Erst Unai Emery, dann Thomas Tuchel begannen, Draxler tiefer im zentralen Mittelfeld einzusetzen. In der Ligue 1 reichte Draxler sein technisches Vermögen, um als Achter eine gute Rolle zu spielen. In den wichtigen Partien in der Champions League aber starteten andere in der Schaltzentrale. Draxlers Startelfeinsatz beim jüngsten Achtelfinalrückspiel gegen Barcelona war der Erste im Europapokal seit zwei Jahren.
Aber vielleicht ist es auch hier eine Frage der Perspektive: Mit dem Engagement in Paris hat Draxler finanziell ausgesorgt. Er spielt in einer der glamourösesten Mannschaften der Welt und er nutzt die Zeit in Frankreich dazu, sich persönlich zu entwickeln. Er hat ein Management-Fernstudium abgeschlossen, plant nach seiner Karriere eine Laufbahn als Unternehmer und er spricht mehrere Sprachen (derzeit lernt er Spanisch). Draxler, so heißt es aus seinem Umfeld, bewertet seine Karriere unter Ausschluss dessen, was die öffentliche Meinung von ihm ist.
Immerhin setzt Trainer Mauricio Pochettino neuerdings wieder mehr auf ihn.
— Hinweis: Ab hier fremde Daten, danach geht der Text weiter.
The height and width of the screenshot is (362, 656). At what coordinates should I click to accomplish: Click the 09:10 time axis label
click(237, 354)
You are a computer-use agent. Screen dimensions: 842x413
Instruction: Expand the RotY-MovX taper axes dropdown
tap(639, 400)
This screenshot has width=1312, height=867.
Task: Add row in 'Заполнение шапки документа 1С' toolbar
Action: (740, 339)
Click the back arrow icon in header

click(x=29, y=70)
Dem Argentinier gefällt Ähnliches an Draxler wie Löw: die Vielseitigkeit, die saubere Technik bei hohem Tempo, die ihn so für das moderne Umschaltspiel eignet. Pochettino soll maßgeblich das Bemühen unterstützen, den im Sommer auslaufenden Vertrag des Deutschen zu verlängern. Dazu raten auch pragmatische Erwägungen: In Corona-Zeiten ohne großes Einkaufsbudget schenkt man ungern Spieler her wie es den Franzosen vorigen Sommer mit Thiago Silva, Edinson Cavani oder Thomas Meunier widerfuhr. Der PSG, heißt es, bietet Draxler jedoch nur krisenangepasste Gehaltsbezüge.
Sonderlich wahrscheinlich aber ist ein neuerlicher Verbleib Draxlers in Paris nicht. Aktuell laufen Verhandlungen mit anderen Klubs. Es sollen namhafte dabei sein, hört man. Mit 27 ist Draxler immer noch so sehr ein Mann der Zukunft wie einer der Vergangenheit. In der kommt er unter anderem auf eine Weltmeisterschaft, drei französische Ligen und ein Champions-League-Finale. Aber bis auf den Confed-Cup und einen DFB-Pokal mit Schalke als 17-jähriger Finaltorschütze hat er das alles eher als Schattenspieler erreicht. Einer, der irgendwie auch dabei war.
Jetzt steht er vor der Entscheidung, wie er am besten ins Licht tritt.